Talvez as pessoas não saibam o que elas querem. Ou imagina que o que elas querem é alguma coisa impossível: “Não, já que é impossível eu vou... Eu não tenho isso aqui, então eu vou comer isso mesmo...”. Acho que é mais ou menos por aí. Ou eu vou me satisfazer com o pouco que eu encontro... E eu como sou uma pessoa mais exigente mais... Analista da, das... Da mente humana. Eu estudo muito essa coisa, eu leio muito sobre essa/ a mente humana, o que vai pela mente humana. Entendeu? Então, eu procuro entender melhor esse tipo de coisa. E aceitar também. E até a pensar que... As pessoas são, realmente, muito superficiais em se falando de sexo. Muito, muito, muito...

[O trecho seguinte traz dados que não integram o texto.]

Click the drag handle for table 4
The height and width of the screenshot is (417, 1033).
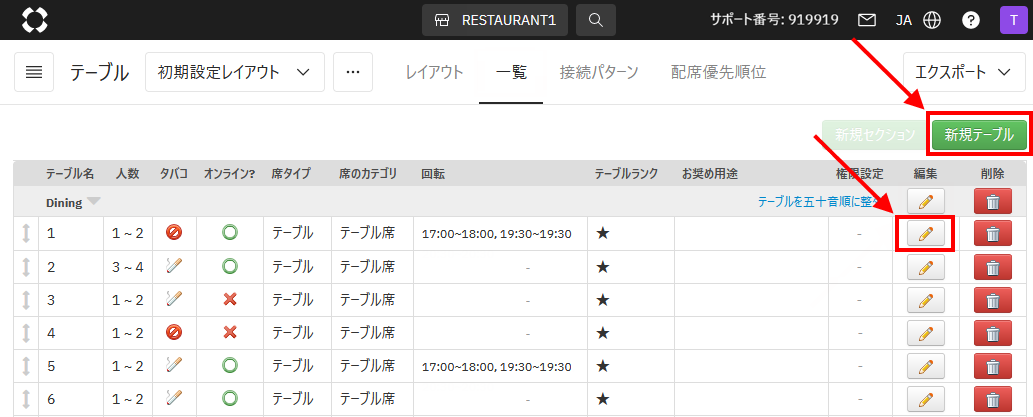pos(26,332)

Além disso, Bárbara, no início de sua vida, buscou se enquadrar ao máximo no discurso heteronormativo, lutando inclusive contra si mesma para suprir as expectativas da família e da sociedade. Com isso, ela criou para si um roteiro no qual os elementos masculinos ganhavam destaque à força. Quando ela viu a oportunidade de abraçar sua condição, se assumindo como transexual e realizando a cirurgia, seu roteiro teve de ser repensado. Contudo, diversos elementos do roteiro anterior, por conta da sociedade e especialmente dos filhos, tiveram de ser mantidos, além de alguns fatores do seu modo de ser, como o fato de gostar de se relacionar com mulheres, não se encaixam na visão dela tão bem no roteiro de uma transexual. Por essa razão, vemos Bárbara criando um roteiro intermediário, que fica na passagem, deslocando os elementos de seus contextos e focando em algo tido como muito difícil de encontrar, senão impossível. Para justificar sua nova conduta, ela faz como sempre fez e se volta aos cenários culturais, dessa vez por meio dos discursos médico- psi, acrescentando novos elementos, como o envelhecimento que, como apontado por D. Santos (2012), traz modificações para os roteiros, buscando criar subsídios para se manter nesse roteiro e sua busca.